Exercise brief: Among the entries below, only the lines from the one with "Click the RapiCuota sponsor logo on jersey" through the one with "The image size is (732, 620)." are wanted, reproduced exactly. Pictures are not wanted.

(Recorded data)
/---

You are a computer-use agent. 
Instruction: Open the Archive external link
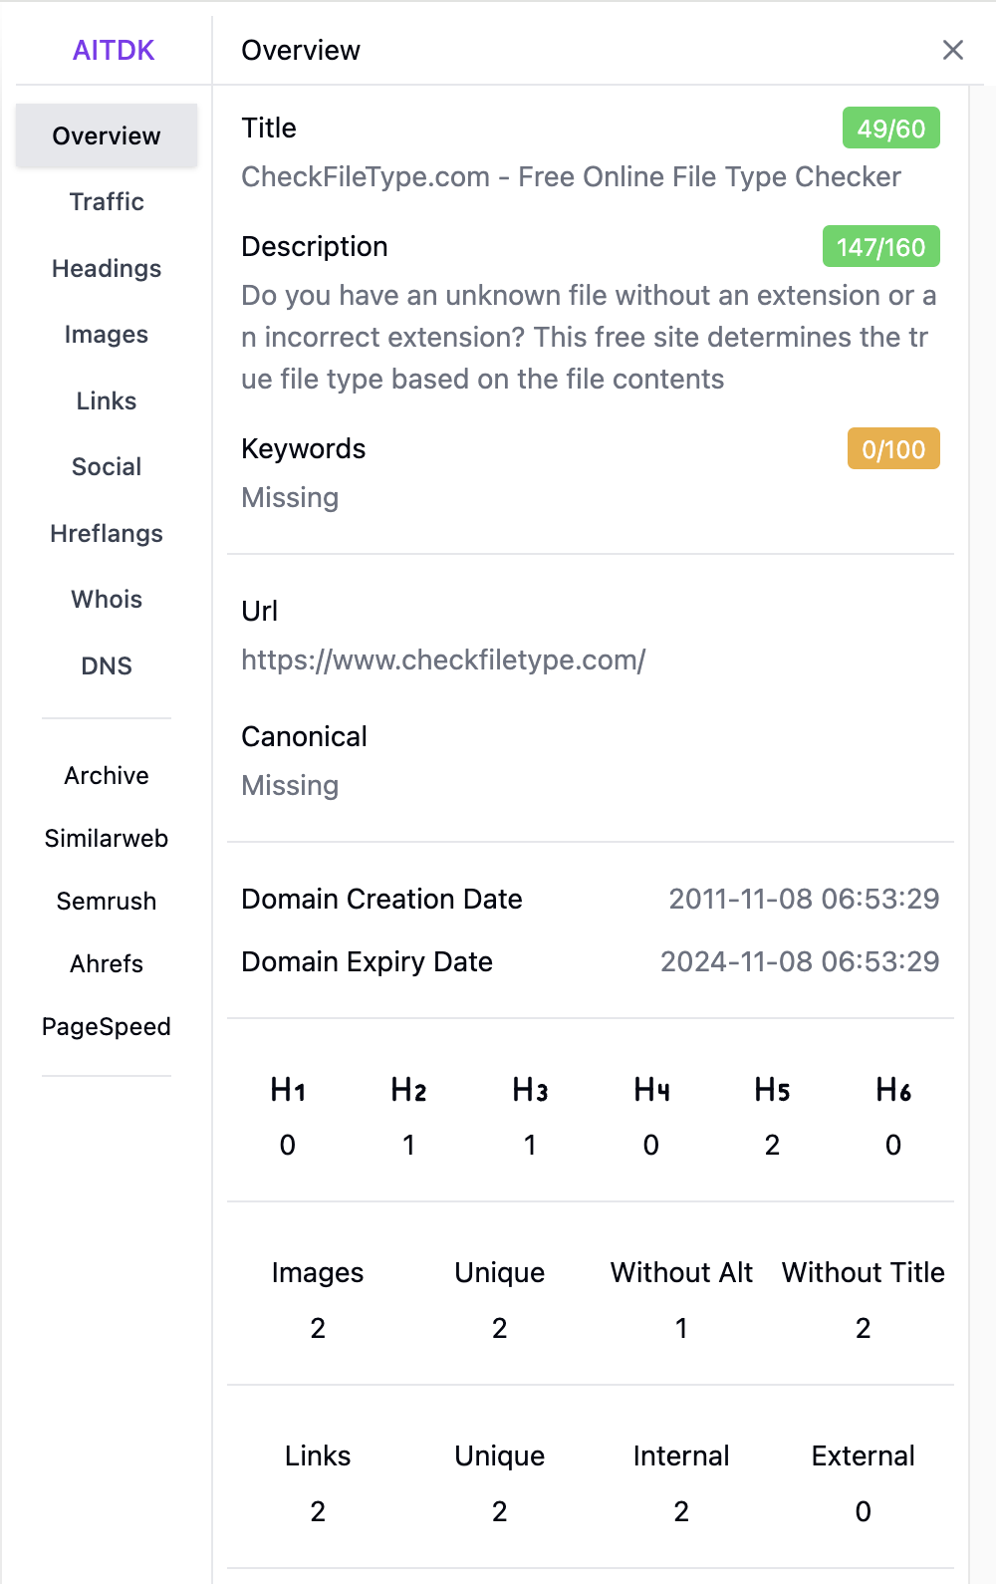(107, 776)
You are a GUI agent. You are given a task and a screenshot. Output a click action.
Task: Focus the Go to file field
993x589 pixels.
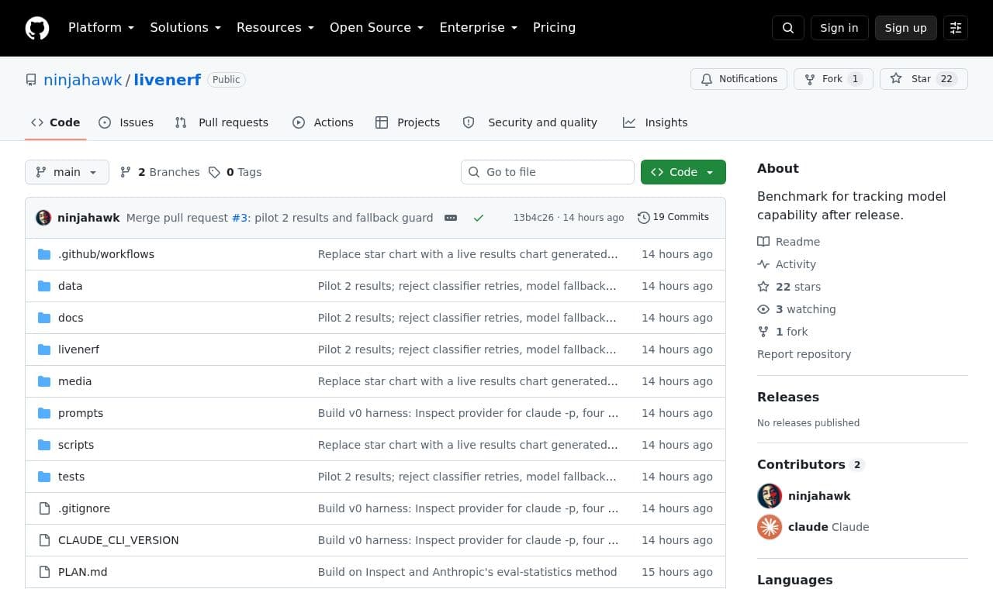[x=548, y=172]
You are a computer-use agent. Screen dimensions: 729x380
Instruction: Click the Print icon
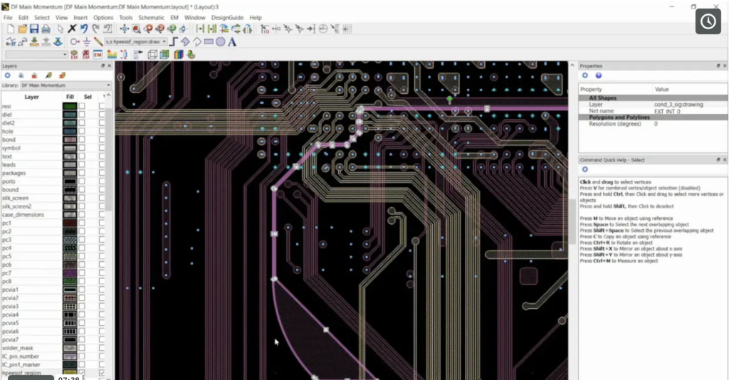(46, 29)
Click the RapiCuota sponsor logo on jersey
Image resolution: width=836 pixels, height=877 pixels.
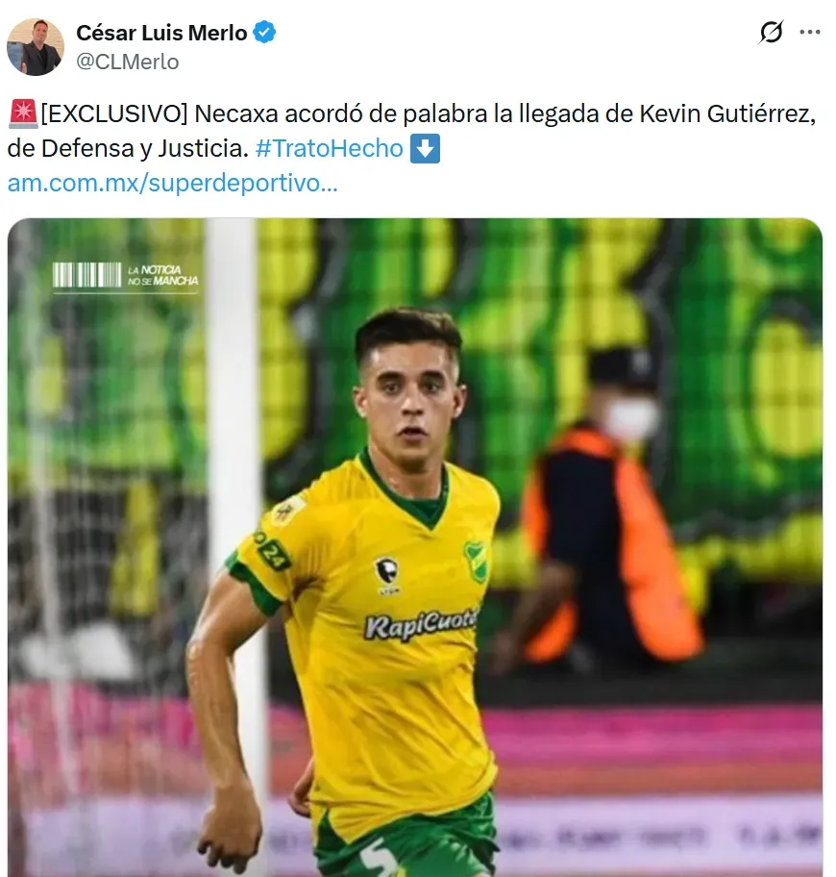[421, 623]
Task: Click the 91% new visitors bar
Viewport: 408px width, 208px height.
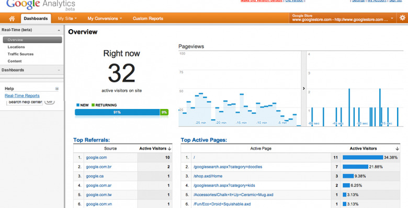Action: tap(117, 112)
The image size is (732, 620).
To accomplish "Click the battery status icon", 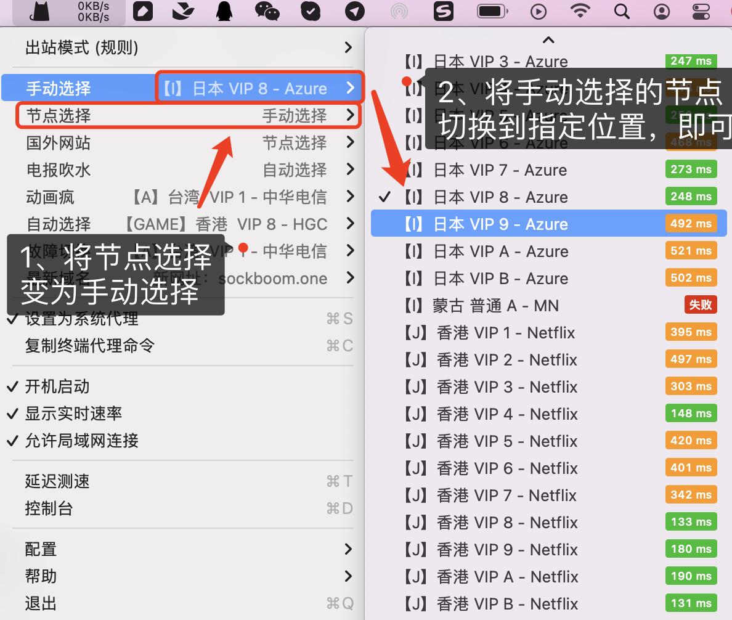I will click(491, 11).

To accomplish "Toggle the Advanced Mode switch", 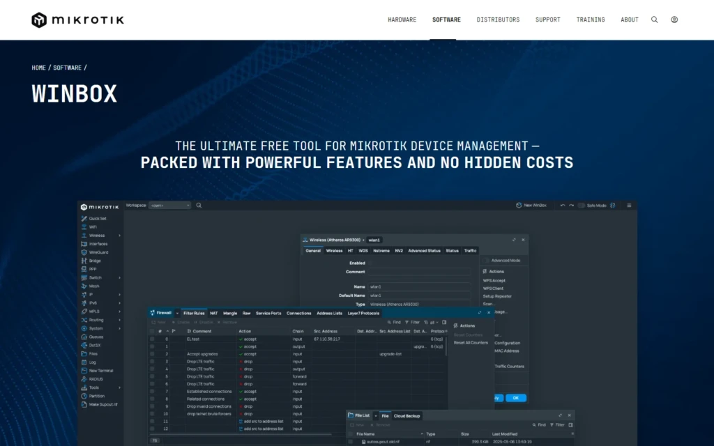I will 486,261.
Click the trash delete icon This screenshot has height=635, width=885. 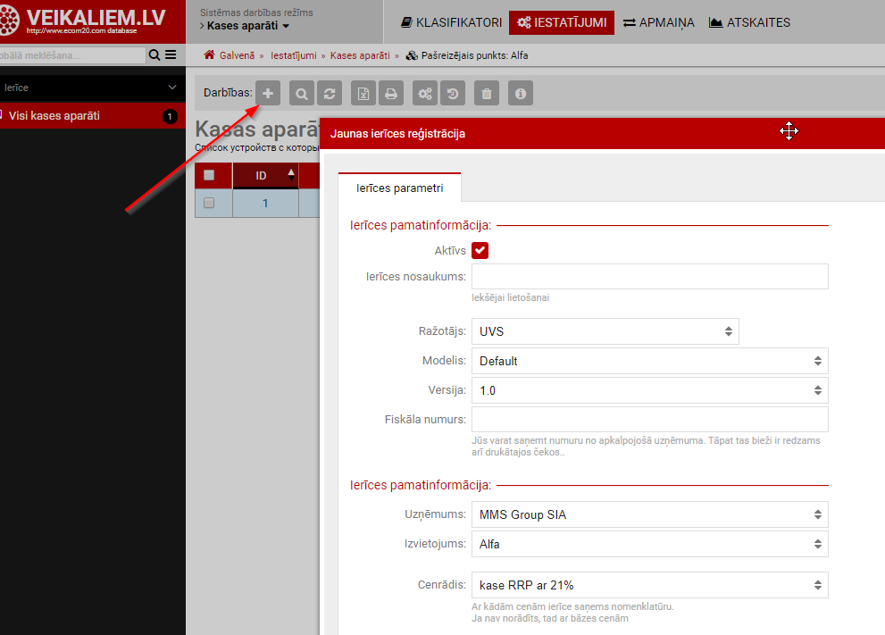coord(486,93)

\---

Output:
Click the RapiCuota sponsor logo on jersey
Image resolution: width=836 pixels, height=877 pixels.
[421, 623]
Task: Click the 91% new visitors bar
Viewport: 408px width, 208px height.
Action: tap(117, 112)
The image size is (732, 620).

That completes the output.